Source: https://troysouthgate.substack.com/p/anatole-france-popul...

Croyez-le ou non, il y a eu des moments où l’extrême gauche et l’extrême droite se sont exprimées d’une seule voix, et un tel exemple concerne l’attaque dirigée contre Anatole France (1844–1924) par le mouvement surréaliste nouvellement formé.
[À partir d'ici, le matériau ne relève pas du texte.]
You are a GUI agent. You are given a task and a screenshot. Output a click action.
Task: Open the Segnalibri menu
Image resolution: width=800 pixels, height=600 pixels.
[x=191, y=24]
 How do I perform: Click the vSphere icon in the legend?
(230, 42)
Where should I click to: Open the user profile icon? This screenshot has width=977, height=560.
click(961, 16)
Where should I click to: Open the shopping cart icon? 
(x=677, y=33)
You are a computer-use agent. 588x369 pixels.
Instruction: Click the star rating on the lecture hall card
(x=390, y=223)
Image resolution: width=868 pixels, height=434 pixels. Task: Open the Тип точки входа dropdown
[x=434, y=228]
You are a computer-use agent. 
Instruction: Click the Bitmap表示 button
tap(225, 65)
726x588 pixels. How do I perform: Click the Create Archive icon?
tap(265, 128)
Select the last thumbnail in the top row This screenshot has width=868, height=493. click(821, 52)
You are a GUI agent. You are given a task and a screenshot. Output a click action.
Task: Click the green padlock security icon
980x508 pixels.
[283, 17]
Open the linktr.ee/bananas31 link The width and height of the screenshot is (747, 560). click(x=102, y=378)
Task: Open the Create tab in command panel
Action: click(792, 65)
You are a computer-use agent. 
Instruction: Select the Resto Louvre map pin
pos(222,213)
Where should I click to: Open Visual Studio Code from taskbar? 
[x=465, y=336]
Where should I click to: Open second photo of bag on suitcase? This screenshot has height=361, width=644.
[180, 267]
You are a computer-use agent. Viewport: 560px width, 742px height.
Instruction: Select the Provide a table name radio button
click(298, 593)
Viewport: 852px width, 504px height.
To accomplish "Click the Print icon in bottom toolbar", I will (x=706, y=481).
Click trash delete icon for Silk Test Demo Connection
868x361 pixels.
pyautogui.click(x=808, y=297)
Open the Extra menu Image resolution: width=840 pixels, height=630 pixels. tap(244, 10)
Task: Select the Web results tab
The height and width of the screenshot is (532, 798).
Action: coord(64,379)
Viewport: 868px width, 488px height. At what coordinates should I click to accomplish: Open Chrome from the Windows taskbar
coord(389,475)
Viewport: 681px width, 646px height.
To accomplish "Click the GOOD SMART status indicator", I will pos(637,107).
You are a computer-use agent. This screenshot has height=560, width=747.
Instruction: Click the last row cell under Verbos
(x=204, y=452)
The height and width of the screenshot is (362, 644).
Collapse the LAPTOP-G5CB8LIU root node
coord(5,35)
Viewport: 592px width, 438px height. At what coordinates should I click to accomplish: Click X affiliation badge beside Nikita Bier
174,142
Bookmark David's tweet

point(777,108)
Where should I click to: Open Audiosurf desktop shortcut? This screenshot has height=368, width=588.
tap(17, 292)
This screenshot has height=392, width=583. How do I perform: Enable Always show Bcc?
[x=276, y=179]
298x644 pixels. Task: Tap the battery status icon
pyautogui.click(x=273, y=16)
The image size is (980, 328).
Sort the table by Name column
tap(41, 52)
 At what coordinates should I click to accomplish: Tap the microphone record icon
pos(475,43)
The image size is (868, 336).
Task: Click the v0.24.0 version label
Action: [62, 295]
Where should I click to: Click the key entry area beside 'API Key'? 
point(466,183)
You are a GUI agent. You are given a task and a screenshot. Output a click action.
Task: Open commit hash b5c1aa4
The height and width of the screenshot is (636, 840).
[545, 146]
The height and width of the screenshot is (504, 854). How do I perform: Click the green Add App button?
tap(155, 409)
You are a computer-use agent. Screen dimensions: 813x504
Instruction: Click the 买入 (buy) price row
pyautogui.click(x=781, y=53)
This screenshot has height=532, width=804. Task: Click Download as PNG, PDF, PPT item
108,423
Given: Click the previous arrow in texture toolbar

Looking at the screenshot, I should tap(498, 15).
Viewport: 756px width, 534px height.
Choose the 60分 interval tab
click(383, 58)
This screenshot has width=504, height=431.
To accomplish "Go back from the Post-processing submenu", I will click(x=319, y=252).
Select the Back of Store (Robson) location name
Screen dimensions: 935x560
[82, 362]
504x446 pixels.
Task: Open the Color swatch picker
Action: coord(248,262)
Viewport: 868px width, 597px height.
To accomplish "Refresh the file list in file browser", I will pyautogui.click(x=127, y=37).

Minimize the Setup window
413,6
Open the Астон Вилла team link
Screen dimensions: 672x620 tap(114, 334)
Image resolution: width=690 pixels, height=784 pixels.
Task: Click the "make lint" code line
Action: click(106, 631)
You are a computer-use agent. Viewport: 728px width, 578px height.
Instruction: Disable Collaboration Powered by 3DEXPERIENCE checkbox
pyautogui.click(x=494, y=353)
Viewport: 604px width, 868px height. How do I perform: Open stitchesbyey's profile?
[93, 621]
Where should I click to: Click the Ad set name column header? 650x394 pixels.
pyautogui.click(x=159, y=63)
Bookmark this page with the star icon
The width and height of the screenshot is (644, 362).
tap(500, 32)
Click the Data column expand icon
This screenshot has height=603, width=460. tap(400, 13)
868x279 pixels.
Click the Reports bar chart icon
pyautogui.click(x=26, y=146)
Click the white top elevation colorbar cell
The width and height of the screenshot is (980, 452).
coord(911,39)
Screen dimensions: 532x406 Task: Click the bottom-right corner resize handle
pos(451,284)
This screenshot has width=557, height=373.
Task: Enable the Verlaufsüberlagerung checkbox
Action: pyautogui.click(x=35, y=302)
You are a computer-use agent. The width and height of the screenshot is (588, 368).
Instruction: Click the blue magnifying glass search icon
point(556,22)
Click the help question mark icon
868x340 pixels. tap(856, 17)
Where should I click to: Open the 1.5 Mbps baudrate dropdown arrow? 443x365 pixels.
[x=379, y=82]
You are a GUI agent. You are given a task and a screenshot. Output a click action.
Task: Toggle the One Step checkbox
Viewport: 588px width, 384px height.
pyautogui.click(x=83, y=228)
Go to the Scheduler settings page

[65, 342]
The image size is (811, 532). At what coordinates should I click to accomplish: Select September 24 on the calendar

France, considéré par ses concitoyens comme le plus grand homme de lettres de l’histoire du pays et lauréat du prix Nobel de littérature en 1921, gisait impuissant sur son lit de mort tandis qu’un groupe de conspirateurs s’employait à rédiger une diatribe virulente dans laquelle leur cible déclinante serait décriée comme un conformiste complaisant, impardonnablement encensé par les deux camps politiques.

Imaginé par André Robert Breton (1896–1966), Paul Éluard (1895–1952) et Louis Aragon (1897–1982), l’article incriminé était un pamphlet de quatre pages intitulé Un Cadavre et visait à noircir le nom du poète, romancier et dramaturge socialiste en réaction au fait que ses œuvres littéraires étaient dévorées en si grand nombre. Bien que France ait été universellement vénéré, Breton expliqua que lui et ses compagnons conspirateurs

« considéraient son attitude comme la plus équivoque et la plus méprisable de toutes : il avait tout fait pour s’attirer l’approbation de la droite comme de la gauche. Il était gonflé d’honneurs et d’autosatisfaction. »

Des phrases acerbes telles que « c’est un vieil homme comme les autres », « un peu de servilité humaine quitte le monde » et « l’homme n’a plus besoin de soulever de poussière » paraissaient bien anodines à côté de la contribution d’Aragon. Intitulé « Avez-vous déjà giflé un mort ? », le poète et romancier décrivait sa cible mourante comme un homme « acclamé simultanément par l’imbécile [Charles] Maurras et le Moscou chancelant » tout en apparaissant comme « l’incarnation de l’ignominie française ».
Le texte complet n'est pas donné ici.